Studies of mammalian 5′-nucleotidases have shown that there exist at least four different forms of the 5′-nucleotidase enzyme: one membrane-bound form and three soluble forms. The membrane-bound form is anchored to the plasma membrane via GPI at its C-terminus. One of the soluble forms appears to be derived from the GPI-anchored ex-5′-nucleotidase and has an extracellular location. The two cytosolic forms of the enzyme have similar characteristics, but can be differentiated on the basis of their preferential affinities for nucleotide substrates. The GPI-anchored form exists as a dimer, with the two subunits linked via a disulfide bridge. The soluble forms can exist as dimers or tetramers. Generally at least 50% of the enzyme is found in the surface-bound form.

==Medical relevance==

===5′ nucleotidase blood test===
The concentration of 5′-nucleotidase protein in the blood is often used as a liver function test in individuals that show signs of liver problems. The combined assays of serum 5′-nucleotisase and alkaline phosphatase (AP) activities are extremely helpful in differential diagnosis since serum 5′-nucleotidase activity is increased in obstructive hepatobiliary disorders, but not in osseous disorders, whereas serum AP activity is generally increased in both categories of diseases. In other words, the test is used to determine if elevated protein levels are due to skeletal damage or liver damage. Normal levels of 5′-nucleotidase are 2-17 units per liter. Elevated levels may indicate cholestasis, destruction of liver cells, hepatitis (liver inflammation), liver ischemia, a liver tumor, or use of liver-damaging drugs. Pregnancy and certain medications (acetaminophen, halothane, isoniazid, methyldopa, nitrofurantoin) may interfere with the test.

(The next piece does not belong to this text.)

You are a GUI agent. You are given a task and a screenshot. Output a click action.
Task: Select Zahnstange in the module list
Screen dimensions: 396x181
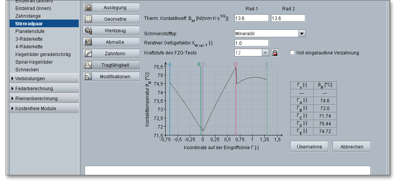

The test may also be referred to as 5′NT Levels Blood Test, CDF73 Levels Blood Test, and Ecto-5′-Nucleotidase Levels Blood Test.

===Lymphocyte 5′-nucleotidase in immunological disorders===
Ecto-5′-nucleotidase is considered a maturation marker for T cells and B cells. This is due to the fact that the enzyme activity is approximately 10-times higher for peripheral T cells than thymocytes, 5-6 times higher in adult peripheral B cells than fetal B cells, and largely absent in non-T cell and non-B cell lymphocytes. In immunodeficiency diseases with arrested lymphocyte maturation, ex-5′-nucleatidase activity is generally low. Such diseases include severe combined immuno-deficiency, Wiskott–Aldrich syndrome, congenital X-linked agammaglobulinemia, selective IgA deficiency and acquired immune deficiency syndrome (AIDS).

===Relation to lead poisoning===
Numerous studies have shown that erythrocyte pyrimidine 5′-nucleotidase activity is significantly lowered in patients with lead poisoning, and that pyrimidine 5′-nucleotidase activity can be used as an index of lead poisoning. It is believed that lead induced deficiency of the enzyme in maturing erythroid cells is responsible for basophilic stippling and hemolysis in a manner analogous to the pathogenesis of the hereditary enzyme deficiency syndrome. The mechanism of inhibition of 5′-nucleotidase in lead poisoning may contribute to the hemolytic syndromes that occur in patients with acute lead poisoning. Since erythrocyte pyrimidine 5′NT activity is inhibited in vitro by various metals (e.g., copper, zinc, cadmium, lead, mercury, and tin), it is likely that inhibition of pyrimidine 5′-nucleotidase may contribute to the hemolytic syndromes that occur in patients with acute poisoning by these metals.

=== Cytosolic 5-nucleotidase II superactivity===
Cytosolic 5-nucleotidase II superactivity has been associated with autism spectrum disorder via a disorder of carnitine biosynthesis.